While the rest of the world is by turns disgusted and titillated by details of blow-jobs, fumblings and antics with cigars, one vital detail has been ignored. We find it easier in some ways to deal with the finer points of fellatio than we do with the feelings that Clinton and Lewinsky may have had for each other. This may be because three or more languages are being spoken here. There is the intense and paternalistic legalese of Starr and his cronies, the romantic tosh that Monica spouts and the more "mature" outlook of Clinton.

Clinton may now speak of himself as a broken spirit, but by all accounts it is Monica who is broken. He still gets standing ovations. If Clinton insists she was having sex with him while he was not having sex with her, it now looks as if she was having a relationship with him even if he wasn't having one with her. "I know it sounds soooooooo ridiculous, but I can't get him out of my heart," she wrote. "I love him a lot. I know it's stupid. I want to hug him so bad ... I could cry." Lewinsky often sounds like this. Gushing, sentimental and coy about sex. She sounds, in fact, about 13.

This combination of knowing sexual technique and emotional immaturity is what makes Monica both so hard to classify and yet so recognisable - she is neither victim nor vamp. Other women have been amazingly cruel about her. She is too big, too clumsy and tacky to be a stylish scarlet women. If Clinton has an appetite for junk food that he knows is bad for him, these big-haired, soft-lipped women like Monica represent junk sex. The charge against her is that she knew what she was doing, therefore she was in no way abused. Yet to read her testimony is to see that of course she was used by the most powerful man in the world. She gave him oral sex in return for what? The fantasy that she was important, that what she thought mattered, that when it came down to it, it wasn't just about sex.

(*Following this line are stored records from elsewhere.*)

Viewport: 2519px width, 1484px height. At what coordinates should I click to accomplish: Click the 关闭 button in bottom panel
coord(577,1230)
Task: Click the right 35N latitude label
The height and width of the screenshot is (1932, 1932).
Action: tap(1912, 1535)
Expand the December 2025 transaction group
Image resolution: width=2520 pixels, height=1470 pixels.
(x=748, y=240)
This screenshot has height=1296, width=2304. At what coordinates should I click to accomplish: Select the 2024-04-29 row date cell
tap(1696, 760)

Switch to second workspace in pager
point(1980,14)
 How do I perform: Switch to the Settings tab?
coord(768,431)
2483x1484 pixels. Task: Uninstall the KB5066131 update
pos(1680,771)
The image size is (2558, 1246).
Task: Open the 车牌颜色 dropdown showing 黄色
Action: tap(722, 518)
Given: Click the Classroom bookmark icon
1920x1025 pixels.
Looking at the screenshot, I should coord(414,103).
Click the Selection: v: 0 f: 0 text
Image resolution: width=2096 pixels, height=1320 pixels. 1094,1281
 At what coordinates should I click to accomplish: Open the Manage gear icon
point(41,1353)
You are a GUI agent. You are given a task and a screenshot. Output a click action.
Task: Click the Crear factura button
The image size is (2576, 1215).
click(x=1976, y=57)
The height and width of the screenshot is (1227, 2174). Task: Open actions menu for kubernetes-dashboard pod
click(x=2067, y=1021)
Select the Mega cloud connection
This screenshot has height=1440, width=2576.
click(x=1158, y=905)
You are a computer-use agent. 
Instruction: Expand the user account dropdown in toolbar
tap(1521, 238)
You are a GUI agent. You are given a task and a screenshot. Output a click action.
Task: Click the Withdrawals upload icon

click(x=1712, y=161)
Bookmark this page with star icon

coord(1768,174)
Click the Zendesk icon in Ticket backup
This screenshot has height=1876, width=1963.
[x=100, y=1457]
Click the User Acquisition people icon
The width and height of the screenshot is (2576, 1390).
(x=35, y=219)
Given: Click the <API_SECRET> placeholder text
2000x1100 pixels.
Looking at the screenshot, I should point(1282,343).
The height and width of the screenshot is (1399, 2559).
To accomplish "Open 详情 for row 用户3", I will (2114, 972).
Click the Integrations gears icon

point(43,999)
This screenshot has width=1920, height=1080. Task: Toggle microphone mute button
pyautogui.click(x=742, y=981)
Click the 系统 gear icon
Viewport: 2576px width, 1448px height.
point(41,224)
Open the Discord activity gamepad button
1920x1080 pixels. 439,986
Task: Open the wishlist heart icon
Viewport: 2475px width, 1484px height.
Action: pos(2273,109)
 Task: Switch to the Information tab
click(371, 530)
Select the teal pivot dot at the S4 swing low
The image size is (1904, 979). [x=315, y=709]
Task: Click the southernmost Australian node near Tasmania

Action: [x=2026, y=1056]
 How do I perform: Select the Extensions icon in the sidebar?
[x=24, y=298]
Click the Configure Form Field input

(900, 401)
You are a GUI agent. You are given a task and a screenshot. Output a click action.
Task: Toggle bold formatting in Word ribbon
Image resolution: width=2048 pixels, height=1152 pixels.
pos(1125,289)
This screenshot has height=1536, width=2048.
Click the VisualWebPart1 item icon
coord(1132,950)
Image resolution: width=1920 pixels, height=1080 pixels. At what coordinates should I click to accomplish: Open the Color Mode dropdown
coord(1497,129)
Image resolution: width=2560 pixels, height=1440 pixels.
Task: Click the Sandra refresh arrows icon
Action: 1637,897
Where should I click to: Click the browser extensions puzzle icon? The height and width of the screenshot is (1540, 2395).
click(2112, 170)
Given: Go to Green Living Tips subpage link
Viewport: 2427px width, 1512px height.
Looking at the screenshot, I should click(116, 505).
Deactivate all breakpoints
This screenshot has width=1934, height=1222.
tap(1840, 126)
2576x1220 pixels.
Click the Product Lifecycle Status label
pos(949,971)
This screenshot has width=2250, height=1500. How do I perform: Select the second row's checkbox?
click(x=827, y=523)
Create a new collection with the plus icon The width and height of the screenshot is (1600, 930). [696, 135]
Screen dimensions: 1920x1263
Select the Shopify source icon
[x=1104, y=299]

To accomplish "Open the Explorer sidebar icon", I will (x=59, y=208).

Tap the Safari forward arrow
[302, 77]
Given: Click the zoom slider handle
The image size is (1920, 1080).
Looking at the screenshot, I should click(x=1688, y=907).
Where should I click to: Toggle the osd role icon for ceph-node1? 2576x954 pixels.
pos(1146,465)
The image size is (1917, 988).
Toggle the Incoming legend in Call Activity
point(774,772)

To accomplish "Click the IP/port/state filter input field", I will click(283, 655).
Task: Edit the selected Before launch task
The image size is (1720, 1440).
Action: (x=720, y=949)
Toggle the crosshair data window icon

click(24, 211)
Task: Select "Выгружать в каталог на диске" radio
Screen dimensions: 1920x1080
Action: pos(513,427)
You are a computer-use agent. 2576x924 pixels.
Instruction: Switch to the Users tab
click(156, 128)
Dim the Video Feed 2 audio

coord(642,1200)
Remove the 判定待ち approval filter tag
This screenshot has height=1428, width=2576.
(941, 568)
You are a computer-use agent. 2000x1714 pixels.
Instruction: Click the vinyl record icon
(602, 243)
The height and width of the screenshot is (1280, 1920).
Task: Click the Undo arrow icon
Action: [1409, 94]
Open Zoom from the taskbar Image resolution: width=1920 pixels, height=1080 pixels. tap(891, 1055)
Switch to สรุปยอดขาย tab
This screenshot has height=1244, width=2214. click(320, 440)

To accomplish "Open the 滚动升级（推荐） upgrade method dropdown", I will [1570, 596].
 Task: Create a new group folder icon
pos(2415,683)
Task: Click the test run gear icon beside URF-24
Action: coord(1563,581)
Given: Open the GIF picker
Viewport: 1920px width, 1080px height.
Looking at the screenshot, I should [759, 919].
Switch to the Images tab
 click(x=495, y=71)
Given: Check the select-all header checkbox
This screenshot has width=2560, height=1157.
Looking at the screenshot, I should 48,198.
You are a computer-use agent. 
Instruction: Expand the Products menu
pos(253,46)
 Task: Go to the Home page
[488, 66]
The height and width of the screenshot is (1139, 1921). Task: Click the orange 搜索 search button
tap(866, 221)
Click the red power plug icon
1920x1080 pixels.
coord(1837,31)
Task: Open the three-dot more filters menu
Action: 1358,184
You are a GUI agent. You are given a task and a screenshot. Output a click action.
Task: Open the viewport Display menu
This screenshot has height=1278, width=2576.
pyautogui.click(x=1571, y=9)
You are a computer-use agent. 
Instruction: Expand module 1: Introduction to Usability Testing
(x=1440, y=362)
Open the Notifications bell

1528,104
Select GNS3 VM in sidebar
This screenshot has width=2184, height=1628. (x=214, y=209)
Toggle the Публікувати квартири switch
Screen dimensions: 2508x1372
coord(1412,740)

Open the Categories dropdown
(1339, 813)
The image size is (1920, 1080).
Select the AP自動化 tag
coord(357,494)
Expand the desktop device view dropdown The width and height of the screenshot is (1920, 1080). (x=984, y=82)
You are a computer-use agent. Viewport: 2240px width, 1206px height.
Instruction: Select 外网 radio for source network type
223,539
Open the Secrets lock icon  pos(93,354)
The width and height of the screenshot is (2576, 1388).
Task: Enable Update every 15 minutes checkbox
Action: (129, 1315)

Yet how can we ask Monica the truth about sex when she wants to talk about love, and how can we ask her lover the truth when he denies the sex? After Clinton made his "apology" on 17 August, Monica revealed the full extent of her confusion. "What I took away was that I didn't know what the truth was. And so how could I know the truth of my love for someone if it was based on him being an actor?" No wonder there is a sense of unreality about Monica. She moves in a world where self-deception and delusion is an art form. In the dysfunctional mall of a childhood called Beverly Hills, many things can take the place of love: credit cards, power, celebrity, sex. Her father, who came to America as the child of German Jewish refugees who had fled from the Nazis, ended up running a profitable string of cancer clinics. He may not have been around for his daughter, but both she and her mother were able to "max out" on credit cards in the stores of Rodeo Drive.

Monica soon realised that present-buying was a way of achieving popularity. Then she started to give men other kinds of presents - as the President has found to his cost. Monica, then, is a girl who grew up knowing the cost of everything and the value of nothing, who finds it difficult to know when she is lying and when others are lying. She is a material girl in a material world but look how she seeks something other than the trappings of wealth, something that talks of the soul.

For what we cannot cope with about Monica is her appetite and her desire. We already know about Bill, and anyway, men are allowed appetites. Women are not and yet here we have Monica, overweight and over-sexed: a woman who wants too much is always too dangerous. And in wanting the most powerful man in the world to fall in love with her, Monica really did expect too much.

But as the world knows everything there is to know about the kind of sex she had, Monica, we find, has been talking to the grand jury about love. "When you look at it now, was it love or sexual obsession?" a juror asked her.

"More love," she responded, "with a little bit of obsession, but definitely love." Inappropriate intimate contact? It's neither here nor there. Only love can break your heart.